EXERCISE REQUIREMENTS —
Copy the data exactly from the line that contains "Screen dimensions: 1887x1038" through the line that contains "Task: Click the link", keeping both end lines and leaving out everything else.

DATASET RECORDS —
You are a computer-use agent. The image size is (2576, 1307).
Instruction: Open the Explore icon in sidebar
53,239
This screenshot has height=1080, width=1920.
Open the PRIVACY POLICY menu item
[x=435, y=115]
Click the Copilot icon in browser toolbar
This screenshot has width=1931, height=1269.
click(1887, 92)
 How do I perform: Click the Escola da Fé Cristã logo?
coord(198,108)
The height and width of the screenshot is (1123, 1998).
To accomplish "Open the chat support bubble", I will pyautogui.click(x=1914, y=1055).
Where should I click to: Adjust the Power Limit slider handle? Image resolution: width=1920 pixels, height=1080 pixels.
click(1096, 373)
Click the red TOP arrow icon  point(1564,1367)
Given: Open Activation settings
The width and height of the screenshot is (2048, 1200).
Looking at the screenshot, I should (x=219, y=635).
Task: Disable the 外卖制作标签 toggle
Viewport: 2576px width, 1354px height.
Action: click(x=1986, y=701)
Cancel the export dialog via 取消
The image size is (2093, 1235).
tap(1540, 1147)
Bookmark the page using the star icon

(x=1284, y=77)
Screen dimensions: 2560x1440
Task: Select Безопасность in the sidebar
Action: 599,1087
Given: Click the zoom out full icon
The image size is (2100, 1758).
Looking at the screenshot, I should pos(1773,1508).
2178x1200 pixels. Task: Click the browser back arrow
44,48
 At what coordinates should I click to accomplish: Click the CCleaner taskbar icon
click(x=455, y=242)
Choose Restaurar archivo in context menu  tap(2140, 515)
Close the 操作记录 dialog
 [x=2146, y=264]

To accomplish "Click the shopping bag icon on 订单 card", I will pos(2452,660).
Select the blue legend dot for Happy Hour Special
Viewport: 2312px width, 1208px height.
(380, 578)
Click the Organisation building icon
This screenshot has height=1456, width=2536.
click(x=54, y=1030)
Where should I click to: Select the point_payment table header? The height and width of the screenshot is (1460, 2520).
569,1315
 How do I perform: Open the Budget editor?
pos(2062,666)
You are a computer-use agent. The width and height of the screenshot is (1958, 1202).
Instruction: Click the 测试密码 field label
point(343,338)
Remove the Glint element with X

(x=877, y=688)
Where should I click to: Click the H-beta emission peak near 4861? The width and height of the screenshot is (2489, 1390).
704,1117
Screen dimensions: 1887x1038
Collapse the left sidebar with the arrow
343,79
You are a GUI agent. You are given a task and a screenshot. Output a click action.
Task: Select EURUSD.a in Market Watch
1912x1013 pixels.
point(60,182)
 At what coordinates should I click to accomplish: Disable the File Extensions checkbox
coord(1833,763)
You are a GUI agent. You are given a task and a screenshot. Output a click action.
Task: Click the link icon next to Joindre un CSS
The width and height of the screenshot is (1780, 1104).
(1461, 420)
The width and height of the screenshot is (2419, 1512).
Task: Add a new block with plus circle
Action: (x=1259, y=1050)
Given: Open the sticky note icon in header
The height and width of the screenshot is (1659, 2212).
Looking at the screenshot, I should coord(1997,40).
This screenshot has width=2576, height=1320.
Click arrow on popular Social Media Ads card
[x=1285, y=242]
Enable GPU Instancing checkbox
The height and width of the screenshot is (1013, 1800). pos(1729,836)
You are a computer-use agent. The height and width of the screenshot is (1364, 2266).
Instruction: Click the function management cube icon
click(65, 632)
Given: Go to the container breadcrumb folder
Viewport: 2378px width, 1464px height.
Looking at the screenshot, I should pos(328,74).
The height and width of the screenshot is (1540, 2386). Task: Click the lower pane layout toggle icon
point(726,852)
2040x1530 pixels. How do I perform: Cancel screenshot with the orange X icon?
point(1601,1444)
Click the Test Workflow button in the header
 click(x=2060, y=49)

EXPECTED ANSWER —
Screen dimensions: 1887x1038
Collapse the left sidebar with the arrow
343,79
You are a GUI agent. You are given a task and a screenshot. Output a click action.
Task: Select EURUSD.a in Market Watch
1912x1013 pixels.
point(60,182)
 At what coordinates should I click to accomplish: Disable the File Extensions checkbox
coord(1833,763)
You are a GUI agent. You are given a task and a screenshot. Output a click action.
Task: Click the link icon next to Joindre un CSS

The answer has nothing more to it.